Sunday, 8 February 2004

In training with Mary Pat Tierney; Your fitness.

Mary Pat Tierney

Mary Pat Tierney is fly-half for the Scotland women's rugby team that plays Wales in the Six Nations championship

For the past two years I have been following a strict training regime to improve my fitness for the national squad. The Scottish Rugby Union has asked the women's team to commit to this training programme for the next two years, until after the next World Cup.

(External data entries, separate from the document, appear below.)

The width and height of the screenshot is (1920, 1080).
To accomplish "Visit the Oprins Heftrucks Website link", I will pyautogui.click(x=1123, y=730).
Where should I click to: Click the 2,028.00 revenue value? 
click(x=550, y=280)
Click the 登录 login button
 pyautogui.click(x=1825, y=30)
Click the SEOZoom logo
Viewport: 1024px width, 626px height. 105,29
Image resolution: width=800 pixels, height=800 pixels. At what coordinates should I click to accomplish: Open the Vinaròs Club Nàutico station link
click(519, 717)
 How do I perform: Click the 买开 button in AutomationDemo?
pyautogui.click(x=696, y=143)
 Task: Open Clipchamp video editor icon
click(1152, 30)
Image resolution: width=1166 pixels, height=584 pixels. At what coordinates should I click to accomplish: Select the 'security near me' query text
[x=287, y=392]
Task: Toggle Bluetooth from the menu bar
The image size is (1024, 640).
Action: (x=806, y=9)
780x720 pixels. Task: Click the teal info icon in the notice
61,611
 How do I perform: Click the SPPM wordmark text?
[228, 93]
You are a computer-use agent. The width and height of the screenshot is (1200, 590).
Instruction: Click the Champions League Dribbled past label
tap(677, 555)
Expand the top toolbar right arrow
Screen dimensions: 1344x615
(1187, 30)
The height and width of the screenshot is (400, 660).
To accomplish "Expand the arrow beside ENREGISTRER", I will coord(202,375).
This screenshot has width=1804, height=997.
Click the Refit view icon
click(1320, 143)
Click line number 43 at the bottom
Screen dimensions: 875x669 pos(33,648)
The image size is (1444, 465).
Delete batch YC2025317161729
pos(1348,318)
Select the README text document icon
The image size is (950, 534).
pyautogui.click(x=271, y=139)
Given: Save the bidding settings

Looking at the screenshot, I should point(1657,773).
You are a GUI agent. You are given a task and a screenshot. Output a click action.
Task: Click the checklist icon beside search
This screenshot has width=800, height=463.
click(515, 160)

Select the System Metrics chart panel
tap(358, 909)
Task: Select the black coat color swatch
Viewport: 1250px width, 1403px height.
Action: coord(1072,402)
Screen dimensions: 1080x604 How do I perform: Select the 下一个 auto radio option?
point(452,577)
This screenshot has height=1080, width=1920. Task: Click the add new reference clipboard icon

My immediate priority is Saturday's Six Nations match. We meet up on Wednesday and fly down to Bristol before travelling on to Cardiff. On Thursday we will have two training sessions, with a lighter one on Friday, before a team meeting in the evening. This is Scotland's first competitive match of the year and we will spend the time doing a series of rugby drills and playing a number of practice matches.

Combining work and rugby

From Monday to Friday, I work full-time as a solicitor in Edinburgh. Although I start a new job in March, my current employers have been extremely flexible with my training. But, to maintain my fitness, I train every day during my 90 minute lunch break

Monday: after playing on Sunday, I have a recovery session at my local swimming pool

Tuesday: I usually spend 30 minutes on a rowing machine; I row for 90 seconds, rest for a minute, and so on. After work, I head straight for training with Watsonians rugby club between 6.30pm and 8pm. Training incorporates drills such as dynamic stretching, tackling or hitting bags, handling drills, touch rugby or six-on-six matches

Wednesday: probably my hardest session of the week, with an hour of weights. My programme is similar to how weightlifters train -power clenches, press-ups and leg pulls -the theory being that I should be able to replicate the same explosive power in a match

Thursday: at lunchtime I visit a local park and sprint. In the evening I have another session with Watsonians

Friday: depending on how the week has gone, I usually fit in another weights session

Saturday: myself and a few of the team hire a squash court in the morning to perform non-weight-bearing drills and routines, aimed at strengthening our legs and abdominal muscles.

Sunday: normally a club match, although the league is suspended during the Six Nations

Sunday Times (London, England) (Feb 8, 2004): p29.